A lot of fax machines are just integrated into a regular printer/scanner, which is why you can find them fairly easily

But yea a dedicated machine makes no sense now

[–] Hawke 1 points 1 year ago

With POTS lines getting up to $1000/month in some cases, it’s not even the equipment that’s the problem.

[–] Bye 11 points 1 year ago

I was in the used video game store today and they had a huge bin of Blu-ray’s, including really good movies, for $3 each.

It’s dead

[–] [email protected] 10 points 1 year ago

Who can blame them. I just hope that the film makers keep making DVDs though. Library rip forever.

[–] rasputin 4 points 1 year ago

Boutique media distributors still exist for the limited audience still wanting physical media. For that I am grateful. Best Buy is cutting their losses, we live in a digital age, sad as it is for those who love collecting.

I'll be really bummed when the next gen game consoles are 100% digital and that be that for game collecting. Alas, nothing lasts forever.

[–] skybreaker 4 points 1 year ago

They've been implementing this for the past 2 years. So stupid

[–] XbSuper 3 points 1 year ago
[–] tdawg 1 points 1 year ago

Huh. Figured this happened years ago

[–] atrielienz 1 points 1 year ago (1 children)

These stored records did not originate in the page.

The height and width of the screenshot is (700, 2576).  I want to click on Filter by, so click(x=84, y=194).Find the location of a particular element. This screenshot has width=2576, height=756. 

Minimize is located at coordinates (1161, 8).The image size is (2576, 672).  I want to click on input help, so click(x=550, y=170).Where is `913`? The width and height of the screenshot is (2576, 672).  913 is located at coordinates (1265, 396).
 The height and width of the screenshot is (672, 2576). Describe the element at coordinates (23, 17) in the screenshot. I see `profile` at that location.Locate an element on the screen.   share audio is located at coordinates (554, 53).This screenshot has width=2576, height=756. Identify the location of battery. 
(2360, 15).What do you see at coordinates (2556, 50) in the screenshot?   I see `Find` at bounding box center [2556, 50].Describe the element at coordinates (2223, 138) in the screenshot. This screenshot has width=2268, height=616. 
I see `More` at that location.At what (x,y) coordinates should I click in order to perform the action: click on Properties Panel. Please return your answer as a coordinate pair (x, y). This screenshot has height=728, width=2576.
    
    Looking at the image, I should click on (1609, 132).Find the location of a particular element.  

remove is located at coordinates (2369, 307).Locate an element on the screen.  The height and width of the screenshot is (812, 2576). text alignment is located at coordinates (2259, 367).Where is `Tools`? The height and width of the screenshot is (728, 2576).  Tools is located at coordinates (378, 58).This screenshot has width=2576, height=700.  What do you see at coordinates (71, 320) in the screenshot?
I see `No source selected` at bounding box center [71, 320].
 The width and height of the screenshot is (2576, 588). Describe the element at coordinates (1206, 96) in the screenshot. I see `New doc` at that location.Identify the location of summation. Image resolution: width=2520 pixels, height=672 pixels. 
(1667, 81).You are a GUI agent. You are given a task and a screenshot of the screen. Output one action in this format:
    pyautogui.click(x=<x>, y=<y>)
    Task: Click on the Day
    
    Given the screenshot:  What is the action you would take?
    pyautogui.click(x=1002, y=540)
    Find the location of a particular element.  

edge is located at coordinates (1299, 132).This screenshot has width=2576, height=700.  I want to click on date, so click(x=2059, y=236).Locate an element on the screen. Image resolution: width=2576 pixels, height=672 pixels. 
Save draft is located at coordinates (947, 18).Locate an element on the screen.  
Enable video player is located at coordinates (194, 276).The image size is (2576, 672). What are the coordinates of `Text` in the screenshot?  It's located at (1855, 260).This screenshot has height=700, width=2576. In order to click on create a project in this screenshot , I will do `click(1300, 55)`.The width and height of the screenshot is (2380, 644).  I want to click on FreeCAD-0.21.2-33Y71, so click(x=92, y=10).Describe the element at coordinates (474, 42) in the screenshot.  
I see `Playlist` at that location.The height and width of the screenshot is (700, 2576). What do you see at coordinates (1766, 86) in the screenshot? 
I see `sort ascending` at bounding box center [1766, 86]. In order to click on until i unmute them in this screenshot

What is the difference between the licensing agreement for physical media vs the one for buying digital media (not streaming, buying).

[–] Squizzy 1 points 1 year ago (1 children)

To which parties? There are different licenses involved depending on what you are referring to?

For instance the soundtrack licenses are different and the sales taxes are different.

[–] atrielienz 1 points 1 year ago (1 children)

The one where you buy a CD vs the one where you buy an MP3.

[–] Squizzy 1 points 1 year ago (1 children)

It depends on your local laws for physical media mostly, like old DVDs would say not for public event display including schools etc. but that was unenforceable muck.

But with digital media you could have access through a Service which requires adherence to the TOS

[–] atrielienz 1 points 1 year ago

Nah. In the grand scheme of things it's the same licensing agreement, one which is still basically unchanged for physical media. They tried not too terribly hard to adapt it for digital media (mp3's, and video files) about 20 years ago now. And you still only own a license to enjoy that media in whatever form you paid to purchase it, for the term of that license. The TOS and all of that is extra stuff added by the platform but your license has nothing really to do with that. Which was my point. People like to pretend they own physical media because they feel like they do. But in fact they don't. They own a license to view or listen to it etc. The owner is always going to be the entity licensing it to you. And they absolutely could sue for it back and possibly even win the lawsuit. They won't, but they could.

If you purchase an MP3 from Amazon and then don't back it up to somewhere you have access to in the event that that media becomes unavailable on the platform that's on you. But the licensing agreement is basically the same.